In functional annotation, all assembled unigenes were searched against the NR, Swiss-Prot, KEGG, and COG databases using BLASTN (E < 10⁻⁵) to predict possible functional classifications and molecular pathways. All unigenes were annotated by BLASTX (E < 10⁻⁵) against the Arabidopsis TAIR10 peptide database (Swarbreck et al., 2008). Moreover, the conserved domains and families of the assembled unigenes encoding proteins were searched against the Pfam database (version 26.0) (http://pfam.xfam.org/) using the Pfam_Scan program (Finn et al., 2014). To obtain the final functional annotation of the unigenes, the best annotation was chosen based on the BLASTX scores (Camacho et al., 2009). If a unigene did not have annotations in any of the above-mentioned databases, Pfam annotation was assigned to the unigene. Based on the results from NR database annotation, the Blast2GO program (Conesa et al., 2005) was used to obtain GO unigene annotations. Then, WEGO software (Ye et al., 2006) was used to perform GO functional classification for all unigenes to view gene function distribution.

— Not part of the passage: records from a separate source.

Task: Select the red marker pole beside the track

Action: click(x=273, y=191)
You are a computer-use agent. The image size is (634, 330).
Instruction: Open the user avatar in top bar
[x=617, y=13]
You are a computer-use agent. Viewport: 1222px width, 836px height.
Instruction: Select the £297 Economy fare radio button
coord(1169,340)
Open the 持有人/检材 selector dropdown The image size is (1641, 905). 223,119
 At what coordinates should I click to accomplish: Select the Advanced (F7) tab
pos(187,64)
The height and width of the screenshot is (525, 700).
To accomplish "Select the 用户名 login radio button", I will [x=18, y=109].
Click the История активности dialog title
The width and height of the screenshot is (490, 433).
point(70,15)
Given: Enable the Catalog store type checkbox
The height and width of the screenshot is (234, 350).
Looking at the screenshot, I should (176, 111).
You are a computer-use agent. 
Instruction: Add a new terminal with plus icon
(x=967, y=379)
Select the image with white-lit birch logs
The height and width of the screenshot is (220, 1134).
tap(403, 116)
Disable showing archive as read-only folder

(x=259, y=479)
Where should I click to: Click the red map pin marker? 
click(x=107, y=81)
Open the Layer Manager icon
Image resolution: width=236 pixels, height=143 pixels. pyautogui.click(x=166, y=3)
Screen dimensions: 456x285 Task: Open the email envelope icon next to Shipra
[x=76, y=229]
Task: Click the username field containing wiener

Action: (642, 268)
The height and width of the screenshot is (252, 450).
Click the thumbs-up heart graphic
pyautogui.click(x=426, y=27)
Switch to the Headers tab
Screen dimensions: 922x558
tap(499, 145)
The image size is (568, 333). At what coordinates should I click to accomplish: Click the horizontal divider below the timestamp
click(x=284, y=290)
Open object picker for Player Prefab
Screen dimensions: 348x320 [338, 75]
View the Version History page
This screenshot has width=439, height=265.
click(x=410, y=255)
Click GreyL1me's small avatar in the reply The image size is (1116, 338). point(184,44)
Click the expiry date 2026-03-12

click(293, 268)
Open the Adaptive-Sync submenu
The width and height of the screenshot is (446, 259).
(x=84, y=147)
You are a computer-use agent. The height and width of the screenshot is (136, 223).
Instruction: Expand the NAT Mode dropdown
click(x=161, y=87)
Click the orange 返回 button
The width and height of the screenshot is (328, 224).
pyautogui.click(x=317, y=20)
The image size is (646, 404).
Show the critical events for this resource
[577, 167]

The unigenes coding sequence (CDS) was predicted by Blastx and ESTscan. The unigene sequences were first aligned with the protein databases using BLASTX (E < 10⁻⁵) in the following order: NR, SwissProt, KEGG, and COG. Unigenes aligned to a higher priority database were not aligned to lower priority databases. The best alignment results were used to determine the unigenes sequence directions. Unigene oorientation and CDS with no hits in Blast were predicted using ESTScan (Iseli et al., 1999). To identify the transcription factors, all unigenes were searched against PlnTFDB database (Pérez-Rodríguez et al., 2010) using iTAK analysis tool (http://bioinfo.bti.cornell.edu/cgi-bin/itak/index.cgi) (Dai et al., 2013).

RT-qPCR analysis

Total RNA from tubers and leaves of P. ternata were extracted individually using Trizol Kit (Promega, USA) following the manufacturer's protocol. Subsequently, RNA was treated with 4 × gDNA wiperMix at 42°C for 2 min to remove DNA. The purified RNA (1 ug) was reverse transcribed to cDNA using HiScript QRT SuperMix for qPCR (Vazyme, Nanjing, China). The qPCR reactions were performed in a 20 μl volume composed of 2 μl of cDNA, 0.4 μl of each primer, and 10 μl 2 × SYBR Green Master mix (TaKaRa) in Roche LightCycler 2.0 system (Roche Applied Science, Branford, CT). PCR amplification was performed under the following conditions: 3 min at 94°C, followed by 45 cycles of 94°C for 20 s, 55°C for 20 s, and 72°C for 20 s. Three technical replications were performed for all quantitative PCRs. The glyceraldehyde-3-phosphate dehydrogenase (GAPDH) was chosen as reference gene control for normalization. The relative changes in gene expression levels were calculated using the 2^−ΔΔCt method (Livak and Schmittgen, 2001). The log2 value of 2^−ΔΔCt was used for representing the relative expressions of each gene. All primers used for the reverse transcription quantitative real-time PCR (RT-qPCR) assay are listed in Data Sheet 1: Table S1.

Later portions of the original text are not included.